Segment Open

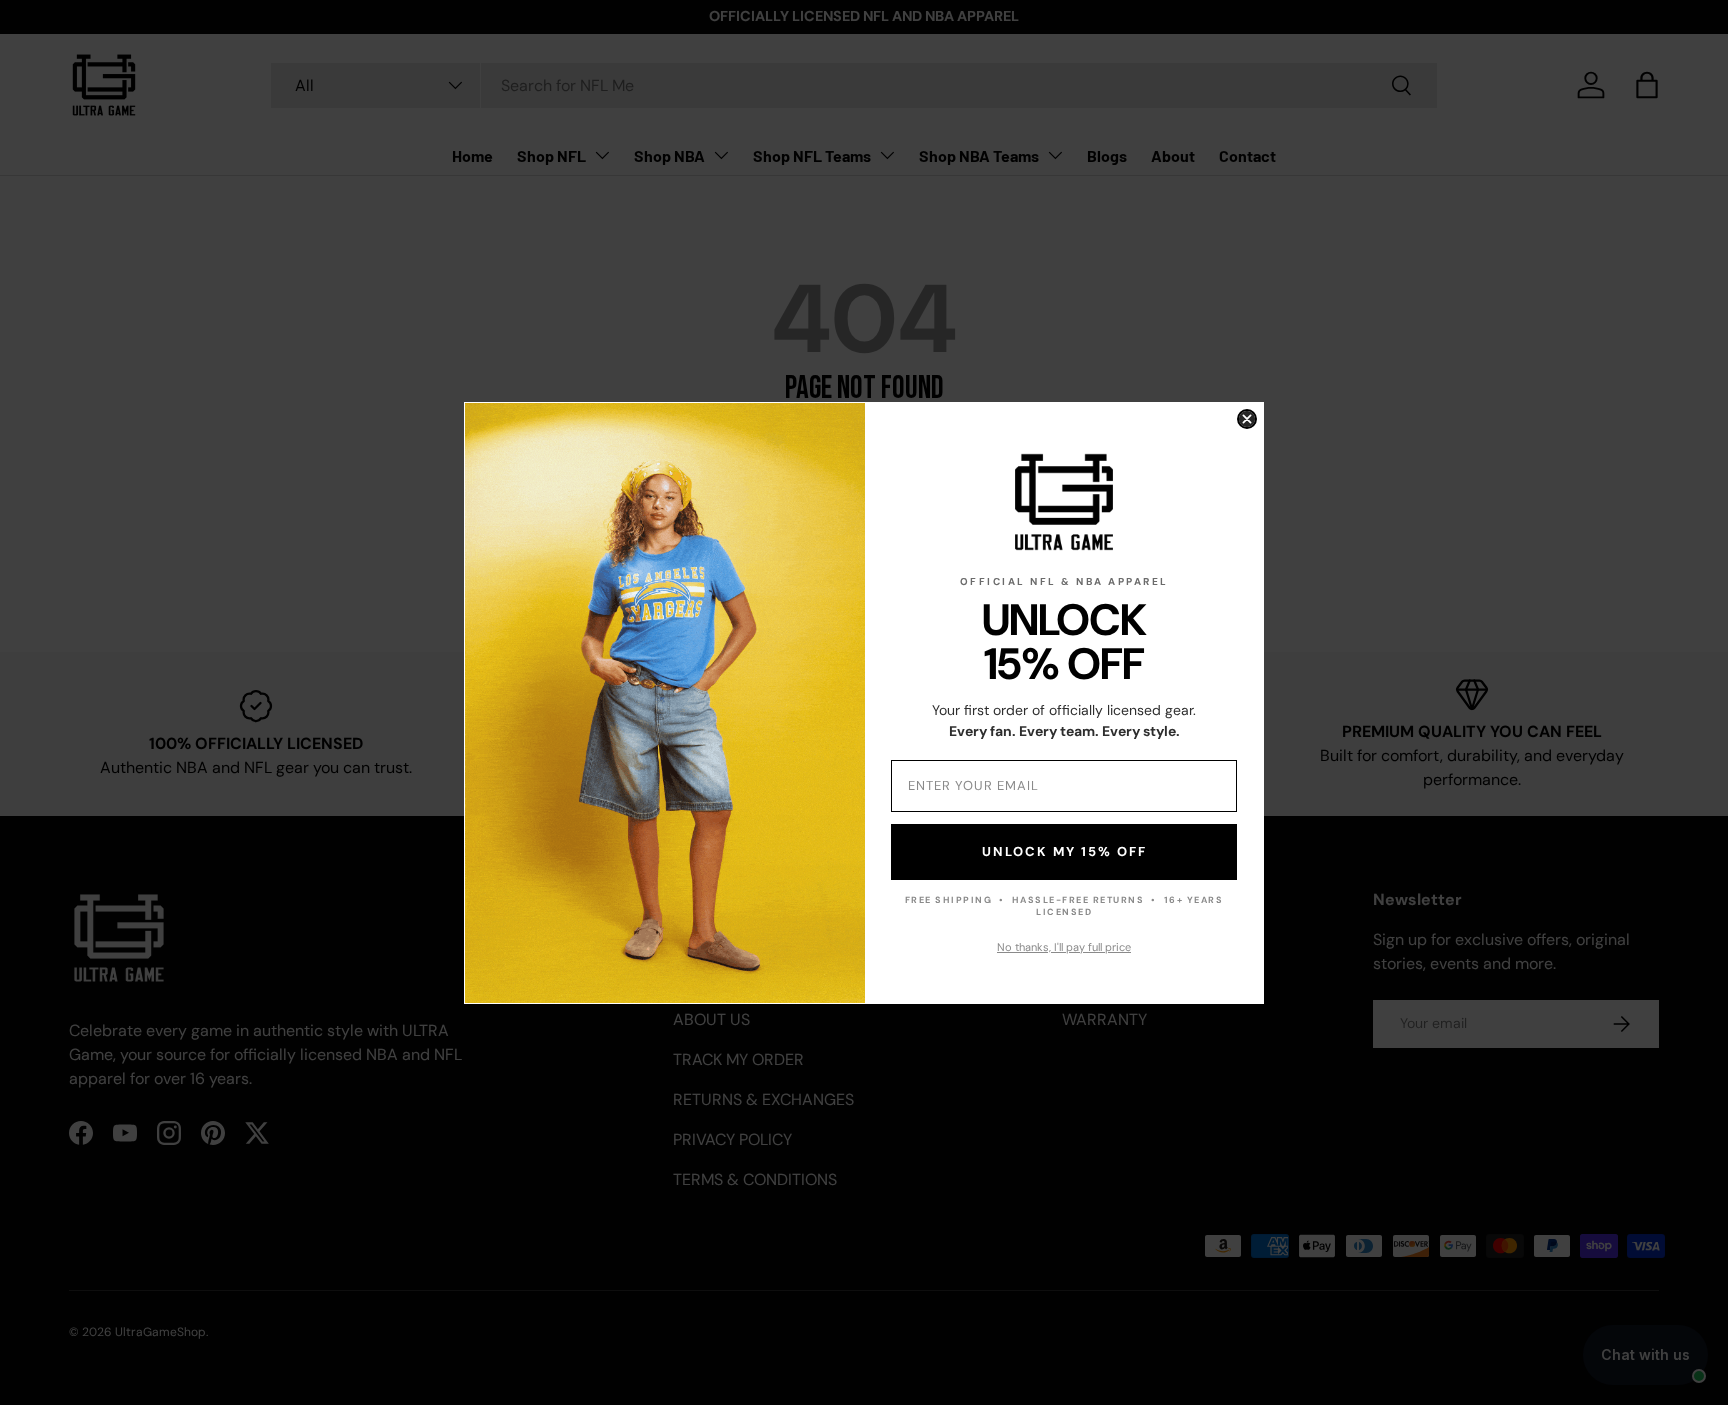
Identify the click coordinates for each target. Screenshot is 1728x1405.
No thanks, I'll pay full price (1064, 947)
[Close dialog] (1247, 419)
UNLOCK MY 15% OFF (1064, 851)
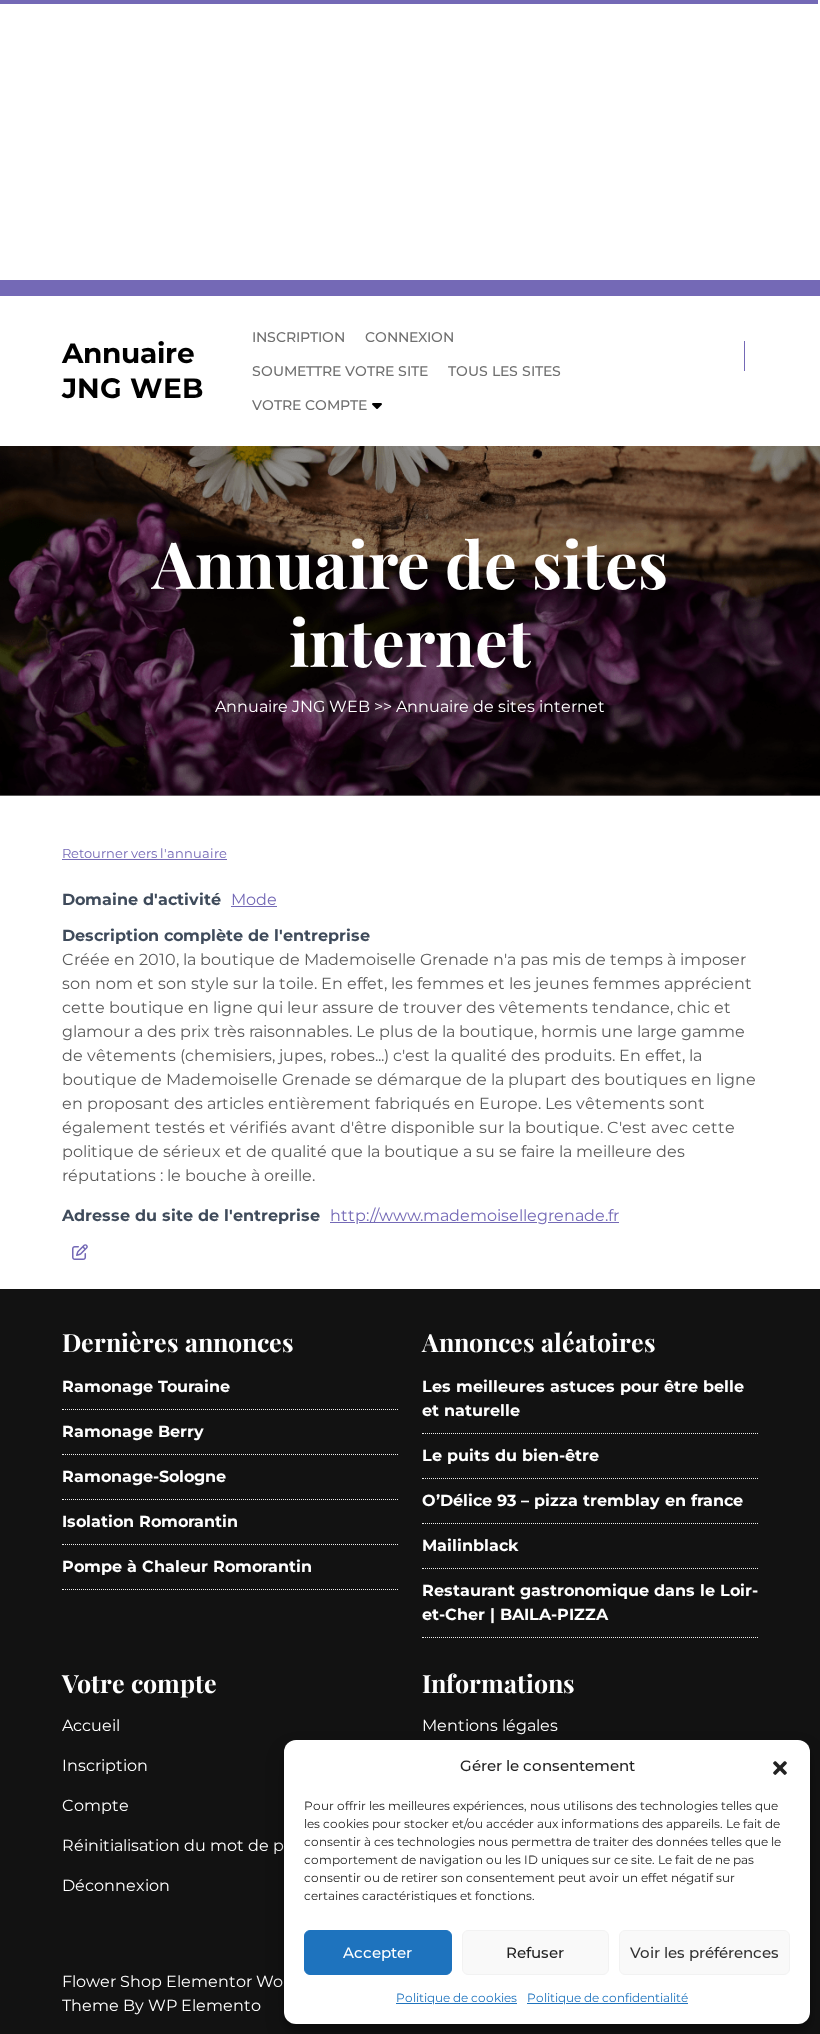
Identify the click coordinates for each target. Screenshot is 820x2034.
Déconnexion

Segment Closed

Reproduce every entry exactly, but omit each picture.

EXERCISE ANSWER ->
Identify the click coordinates for each target. Screenshot is 1728x1405.
No thanks, I'll pay full price (1064, 947)
[Close dialog] (1247, 419)
UNLOCK MY 15% OFF (1064, 851)
Identify the click coordinates for each target. Screenshot is 820x2034.
Déconnexion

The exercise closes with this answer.